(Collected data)
——————————

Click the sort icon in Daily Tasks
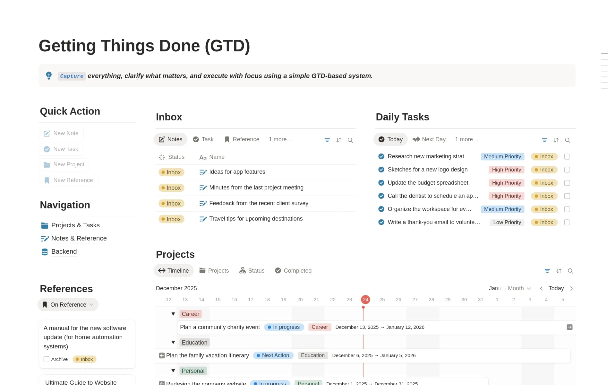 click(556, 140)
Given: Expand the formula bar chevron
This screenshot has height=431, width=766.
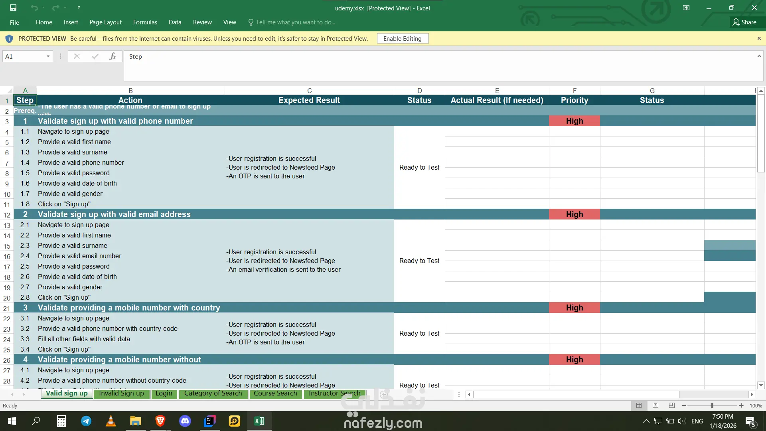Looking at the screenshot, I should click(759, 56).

——————————

- WHAT IS EXPECTED:
Each line above must be repeated exactly in the answer, with pictures omitted.

- ANSWER BOX:
Click the sort icon in Daily Tasks
 click(556, 140)
Given: Expand the formula bar chevron
This screenshot has height=431, width=766.
Looking at the screenshot, I should click(759, 56).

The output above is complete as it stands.